Inex-Adria Aviopromet Flight 1308 was a McDonnell Douglas MD-81 aircraft operating a Yugoslavian charter flight to the French island of Corsica.  On 1 December, 1981, the flight crashed on Corsica's Mont San-Pietro, killing all 180 people on board.  The crash was the deadliest and first major aviation accident involving a McDonnell Douglas MD-80.

Background 
On October 22, 1981, Inex-Adria sent a request to authorize the charter flight, which received the number JP-1308, from Ljubljana to Ajaccio and back, on 1 December of the same year. The flight was chartered by the Slovenian travel agency Kompas, based in Ljubljana. The application terms stated that flight 1308 would use a McDonnell Douglas DC-9 aircraft with a seating capacity of 115 to 135. The permit was issued by the General Directorate of Civil Aviation on 16 November. However, the airline decided to not use the DC-9 and instead decided to use the McDonnell Douglas MD-81 as it was a newer and larger aircraft. The application originally indicated the flight would carry 130 passengers, however, there were an additional 43 passengers on board who were Inex-Adria employees, Kompas tourists, and/or their families which totaled up to 173 passengers. As the crew consisted of seven people, there was a total of 180 people on board.

Aircraft and crew 
The aircraft was a McDonnell Douglas MD-81 registered in Yugoslavia as YU-ANA (manufacturers serial number 48047). The aircraft's first flight was 15 May 1981. The aircraft was delivered to Inex-Adria on 11 August. The aircraft only had 683 flying hours at the time of the accident. The last A-check on the aircraft was performed on 7 November 1981. The last maintenance test of the aircraft took place four days before the accident, on 27 November. The aircraft was powered by two Pratt & Whitney JT8D-217 turbofan engines (numbers P708403D and P708404D), each developing 20,850 pounds of thrust and having a total operating time of 683 hours, recorded since check A-47.

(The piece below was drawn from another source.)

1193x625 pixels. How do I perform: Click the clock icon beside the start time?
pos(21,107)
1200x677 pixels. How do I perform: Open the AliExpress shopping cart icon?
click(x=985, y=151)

The captain was 55-year-old Ivan Kunović. He received his pilot license for jet aircraft on 16 April 1968 at the Yugoslav Academy of the Air Force in Zadar and was qualified to fly the F-84, T-33 and F-86. Kunović was a JRV in the rank of Capitan soon after which he was hired by Inex-Adria in 1970 and became a first officer on the DC-9 the same year. He then became a captain of the DC-9 (32 and 50 series) on 4 April 1972 and then an MD-80 captain on 13 August 1981 after 3 months of training in the United States. At the time of the accident, Kunović had a total of 12,123 flight hours, including 5,675 hours on the DC-9 and 188 hours on the MD-81.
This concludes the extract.